Australian politician

Roland Frederick Herbert Green (29 October 1885 – 27 April 1947) was an Australian politician. He was a Country Party member of the Australian House of Representatives from 1922 to 1937, representing the electorate of Richmond in New South Wales.

Green was born at Emmaville in the Northern Tablelands, where his father was manager of Nebea Station, and was educated at Tamworth Public School and Sydney Boys High School, where he matriculated in 1902. He spent time working on a rubber plantation in eastern Peru and in an exploration party in Nigeria, and visited England, Canada and the United States to learn about agriculture then did dairying work on the North Coast of New South Wales. He studied at the University of Sydney from 1902, and after graduation worked as an assistant stock inspector in Armidale; he also took up a farm, "Pine Vale", at Woolomin.
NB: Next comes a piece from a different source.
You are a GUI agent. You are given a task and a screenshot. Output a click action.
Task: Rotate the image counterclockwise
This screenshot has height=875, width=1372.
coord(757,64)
After six years in the army reserve with the Australian Light Horse, Green enlisted in the military at the outbreak of World War I and embarked as a lieutenant in the 6th Light Horse Regiment on the Suevic on 21 December 1914. He saw service in Egypt, at the Battle of Gallipoli and on the Western Front; he was shot once at Gallipoli, recuperated with a long hospital stay and return to Australia in 1916, before re-embarking in November 1916. He served until again injured when he lost a leg at the Battle of Menin Road in Belgium, in September 1917. He returned to Australia on 30 June 1918 and returned to his farm at Woolomin. He was a co-founder and the first vice-president of the Limbless and Maimed Soldiers' Association, a member of the Tamworth Pastures Protection Board, and was an unsuccessful Progressive Party candidate at the 1922 state election.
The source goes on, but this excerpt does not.